[Records from a dataset]
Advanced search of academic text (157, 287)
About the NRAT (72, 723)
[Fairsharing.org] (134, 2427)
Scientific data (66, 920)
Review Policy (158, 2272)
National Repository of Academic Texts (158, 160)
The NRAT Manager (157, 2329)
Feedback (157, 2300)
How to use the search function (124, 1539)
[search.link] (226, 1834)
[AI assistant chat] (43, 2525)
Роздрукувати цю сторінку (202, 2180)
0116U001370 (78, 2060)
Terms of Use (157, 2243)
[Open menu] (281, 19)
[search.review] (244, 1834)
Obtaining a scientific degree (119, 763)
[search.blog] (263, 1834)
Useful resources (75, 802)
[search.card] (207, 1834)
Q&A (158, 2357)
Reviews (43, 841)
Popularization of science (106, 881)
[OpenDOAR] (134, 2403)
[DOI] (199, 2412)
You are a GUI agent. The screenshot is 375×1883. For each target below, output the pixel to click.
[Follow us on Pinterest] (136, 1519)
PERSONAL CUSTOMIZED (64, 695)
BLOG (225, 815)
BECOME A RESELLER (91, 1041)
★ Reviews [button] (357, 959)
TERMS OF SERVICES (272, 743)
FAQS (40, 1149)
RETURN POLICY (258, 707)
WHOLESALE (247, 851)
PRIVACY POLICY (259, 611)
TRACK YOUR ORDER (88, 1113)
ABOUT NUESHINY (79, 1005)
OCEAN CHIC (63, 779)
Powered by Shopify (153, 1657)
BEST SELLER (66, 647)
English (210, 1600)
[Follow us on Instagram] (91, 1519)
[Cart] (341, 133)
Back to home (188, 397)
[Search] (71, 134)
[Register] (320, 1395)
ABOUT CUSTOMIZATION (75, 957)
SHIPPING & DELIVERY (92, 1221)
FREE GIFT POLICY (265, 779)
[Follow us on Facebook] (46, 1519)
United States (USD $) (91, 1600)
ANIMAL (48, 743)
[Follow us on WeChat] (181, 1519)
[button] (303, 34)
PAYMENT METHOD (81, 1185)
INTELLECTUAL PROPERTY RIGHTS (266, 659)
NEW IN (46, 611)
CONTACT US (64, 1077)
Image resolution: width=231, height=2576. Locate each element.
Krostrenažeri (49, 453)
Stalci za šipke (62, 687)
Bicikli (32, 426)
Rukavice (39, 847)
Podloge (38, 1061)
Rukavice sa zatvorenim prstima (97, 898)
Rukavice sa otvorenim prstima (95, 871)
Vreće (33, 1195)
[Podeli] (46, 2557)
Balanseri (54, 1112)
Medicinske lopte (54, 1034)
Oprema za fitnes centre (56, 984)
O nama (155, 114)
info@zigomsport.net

What is being asked: Please return exactly the lines from the one containing "[Search] (71, 134)" through the end of the entries above, adding no other line.

Exercise output:
[Search] (71, 134)
[Register] (320, 1395)
ABOUT CUSTOMIZATION (75, 957)
SHIPPING & DELIVERY (92, 1221)
FREE GIFT POLICY (265, 779)
[Follow us on Facebook] (46, 1519)
United States (USD $) (91, 1600)
ANIMAL (48, 743)
[Follow us on WeChat] (181, 1519)
[button] (303, 34)
PAYMENT METHOD (81, 1185)
INTELLECTUAL PROPERTY RIGHTS (266, 659)
NEW IN (46, 611)
CONTACT US (64, 1077)
Image resolution: width=231, height=2576. Locate each element.
Krostrenažeri (49, 453)
Stalci za šipke (62, 687)
Bicikli (32, 426)
Rukavice (39, 847)
Podloge (38, 1061)
Rukavice sa zatvorenim prstima (97, 898)
Rukavice sa otvorenim prstima (95, 871)
Vreće (33, 1195)
[Podeli] (46, 2557)
Balanseri (54, 1112)
Medicinske lopte (54, 1034)
Oprema za fitnes centre (56, 984)
O nama (155, 114)
info@zigomsport.net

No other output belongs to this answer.